NOW IT’S EVERETT’S turn in the spotlight. 

The community best known these days for its massive casino is also one of a handful of Massachusetts cities that still elects all municipal officeholders entirely citywide, with no district or ward representatives on the city council or school committee.

It’s a recipe for shutting out the political representation of people of color, say critics. Everett’s population is 44 percent white, but whites hold 75 percent of city council and school committee seats. Facing the threat of a legal challenge, the city is now looking at a change in its charter to establish ward-based seats.  

Everett may be trying to stay ahead of the curve. Lowell is now moving to a combined at-large and ward-seat system for municipal offices, but it took a 2017 lawsuit to force the change. The suit followed years of complaints about the way the city’s all at-large system stacked the deck in favor of white candidates who tended to all live in one well-off corner of the city. 

In Haverhill, Mayor Jim Fiorentini said in his inaugural address a year ago this month that he wanted the city to move to a mix of citywide and ward-based seats. His city’s population was 20 percent Hispanic, but all nine city councilors were white. 

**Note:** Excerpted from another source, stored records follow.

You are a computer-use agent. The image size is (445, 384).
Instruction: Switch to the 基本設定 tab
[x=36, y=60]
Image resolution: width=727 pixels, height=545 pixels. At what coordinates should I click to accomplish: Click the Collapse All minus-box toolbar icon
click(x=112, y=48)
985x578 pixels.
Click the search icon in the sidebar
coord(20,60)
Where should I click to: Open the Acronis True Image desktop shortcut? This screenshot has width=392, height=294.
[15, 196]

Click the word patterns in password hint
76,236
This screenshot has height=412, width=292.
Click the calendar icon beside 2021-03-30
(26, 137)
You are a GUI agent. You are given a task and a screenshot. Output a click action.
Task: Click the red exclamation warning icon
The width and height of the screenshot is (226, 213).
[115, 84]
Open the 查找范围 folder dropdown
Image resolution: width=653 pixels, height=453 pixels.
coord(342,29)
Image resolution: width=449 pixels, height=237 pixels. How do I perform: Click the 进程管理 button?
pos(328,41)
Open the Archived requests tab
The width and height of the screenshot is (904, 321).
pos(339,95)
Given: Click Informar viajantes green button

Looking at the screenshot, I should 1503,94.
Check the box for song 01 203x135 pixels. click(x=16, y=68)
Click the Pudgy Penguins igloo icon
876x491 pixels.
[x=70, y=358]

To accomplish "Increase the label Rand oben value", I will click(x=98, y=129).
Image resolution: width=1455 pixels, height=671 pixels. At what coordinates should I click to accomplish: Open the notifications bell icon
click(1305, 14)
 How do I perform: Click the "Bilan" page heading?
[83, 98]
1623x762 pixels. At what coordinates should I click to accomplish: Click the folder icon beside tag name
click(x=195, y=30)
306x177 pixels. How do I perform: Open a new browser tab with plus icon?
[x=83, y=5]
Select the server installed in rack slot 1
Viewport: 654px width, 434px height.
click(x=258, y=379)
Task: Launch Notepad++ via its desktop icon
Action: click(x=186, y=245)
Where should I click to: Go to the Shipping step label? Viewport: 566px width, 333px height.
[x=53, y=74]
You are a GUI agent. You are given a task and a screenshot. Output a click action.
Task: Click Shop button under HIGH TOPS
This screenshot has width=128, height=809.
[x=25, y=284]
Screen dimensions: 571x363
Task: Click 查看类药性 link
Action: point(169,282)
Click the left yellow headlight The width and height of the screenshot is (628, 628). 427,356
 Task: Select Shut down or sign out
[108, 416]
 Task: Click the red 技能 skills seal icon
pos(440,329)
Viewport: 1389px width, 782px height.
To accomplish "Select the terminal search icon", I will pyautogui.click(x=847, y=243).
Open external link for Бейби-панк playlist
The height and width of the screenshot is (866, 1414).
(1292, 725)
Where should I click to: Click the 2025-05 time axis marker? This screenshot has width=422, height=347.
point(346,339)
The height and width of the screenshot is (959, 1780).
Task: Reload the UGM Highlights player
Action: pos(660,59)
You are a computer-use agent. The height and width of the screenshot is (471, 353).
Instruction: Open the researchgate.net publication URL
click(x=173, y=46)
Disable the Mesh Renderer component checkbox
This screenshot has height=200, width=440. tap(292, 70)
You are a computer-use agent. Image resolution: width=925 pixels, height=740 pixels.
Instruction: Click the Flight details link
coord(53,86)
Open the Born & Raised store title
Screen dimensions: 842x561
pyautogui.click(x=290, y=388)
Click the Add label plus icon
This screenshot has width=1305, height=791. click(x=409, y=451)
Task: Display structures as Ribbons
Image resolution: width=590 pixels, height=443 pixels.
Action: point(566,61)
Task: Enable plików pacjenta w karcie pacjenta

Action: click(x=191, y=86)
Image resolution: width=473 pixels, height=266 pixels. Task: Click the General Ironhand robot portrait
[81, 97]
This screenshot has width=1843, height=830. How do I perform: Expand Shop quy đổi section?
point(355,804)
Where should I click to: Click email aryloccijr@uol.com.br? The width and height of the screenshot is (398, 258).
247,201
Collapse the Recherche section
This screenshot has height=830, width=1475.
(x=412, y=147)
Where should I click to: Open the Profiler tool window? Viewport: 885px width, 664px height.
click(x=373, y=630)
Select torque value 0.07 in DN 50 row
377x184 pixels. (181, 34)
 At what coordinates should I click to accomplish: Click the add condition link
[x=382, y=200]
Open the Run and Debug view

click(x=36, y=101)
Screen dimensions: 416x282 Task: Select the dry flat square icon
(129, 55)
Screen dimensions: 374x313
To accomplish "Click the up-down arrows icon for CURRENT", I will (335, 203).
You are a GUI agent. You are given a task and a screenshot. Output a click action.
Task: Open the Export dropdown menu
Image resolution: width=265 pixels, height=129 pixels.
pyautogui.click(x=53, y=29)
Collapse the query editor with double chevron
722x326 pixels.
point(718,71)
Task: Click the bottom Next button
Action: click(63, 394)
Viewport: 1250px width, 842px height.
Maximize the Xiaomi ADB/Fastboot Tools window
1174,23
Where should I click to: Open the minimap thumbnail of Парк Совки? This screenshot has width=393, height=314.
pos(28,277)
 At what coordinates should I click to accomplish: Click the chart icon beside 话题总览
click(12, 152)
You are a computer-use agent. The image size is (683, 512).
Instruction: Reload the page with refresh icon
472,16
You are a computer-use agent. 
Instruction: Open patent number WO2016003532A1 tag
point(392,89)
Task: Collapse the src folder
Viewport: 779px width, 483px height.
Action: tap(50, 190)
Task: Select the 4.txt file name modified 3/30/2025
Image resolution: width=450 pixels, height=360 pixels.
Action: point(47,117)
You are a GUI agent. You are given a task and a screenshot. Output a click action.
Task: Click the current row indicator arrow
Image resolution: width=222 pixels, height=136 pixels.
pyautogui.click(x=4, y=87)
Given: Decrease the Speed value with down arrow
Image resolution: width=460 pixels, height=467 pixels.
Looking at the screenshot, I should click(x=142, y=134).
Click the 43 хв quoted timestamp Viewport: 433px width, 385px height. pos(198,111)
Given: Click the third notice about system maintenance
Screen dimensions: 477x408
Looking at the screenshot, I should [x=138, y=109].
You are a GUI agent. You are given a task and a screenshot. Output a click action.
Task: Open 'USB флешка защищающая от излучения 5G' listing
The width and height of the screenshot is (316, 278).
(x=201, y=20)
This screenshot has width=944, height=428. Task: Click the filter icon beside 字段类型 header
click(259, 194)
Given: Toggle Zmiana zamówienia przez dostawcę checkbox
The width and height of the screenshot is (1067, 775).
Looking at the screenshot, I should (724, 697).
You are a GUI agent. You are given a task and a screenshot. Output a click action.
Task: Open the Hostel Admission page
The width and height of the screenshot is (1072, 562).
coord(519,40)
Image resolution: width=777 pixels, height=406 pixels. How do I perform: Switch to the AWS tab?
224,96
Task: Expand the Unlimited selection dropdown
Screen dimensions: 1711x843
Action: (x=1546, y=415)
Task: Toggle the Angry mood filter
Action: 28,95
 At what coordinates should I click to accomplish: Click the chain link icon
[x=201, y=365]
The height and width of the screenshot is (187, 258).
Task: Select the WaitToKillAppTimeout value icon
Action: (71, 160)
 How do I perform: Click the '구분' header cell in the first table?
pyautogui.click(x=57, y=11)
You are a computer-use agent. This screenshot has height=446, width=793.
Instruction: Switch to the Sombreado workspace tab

Haverhill state Rep. Andy Vargas, a Latino who won an at-large council seat in 2015 at age 22 before moving on to the State House, said some have pointed to his win as evidence that no change is needed. “People said, ‘Andy, you kind of make the case weaker by getting elected,’” Vargas said last year. But he said his council victory six years ago now looks more like an exception to the general rule. 

Until recently, Boston had, at best, a very uneven track record when it comes to minority representation. In 1981, driven by the same arguments being aired today over representation, voters scrapped the city’s all at-large city council and replaced it with a 13-member body made up of four citywide seats and nine district seats. 

Two decades later, apart from electing black councilors in two predominantly black council districts, things didn’t look much different. 

“I would say the state of black politics is dismal,” veteran black leader Hubie Jones said in this 2003 CommonWealth look at the state of black political power. “We have no black congressman, we have no black at-large city councilor. We have no black mayor, [and] we’re not in shouting distance of getting one in the near future.”

Almost 20 years after Jones’s lament, things look very different. 

The city still doesn’t have a black congressman — it has a black congresswoman, who went from winning an at-large council seat to defeating a 10-term congressional incumbent. It also has a Latina at-large councilor and an Asian-American at-large councilor who is now a candidate for mayor, along with a black district city councilor. Meanwhile, the city council president, a black woman who holds the Roxbury-based district seat, is about to become acting mayor and could run for the seat as well.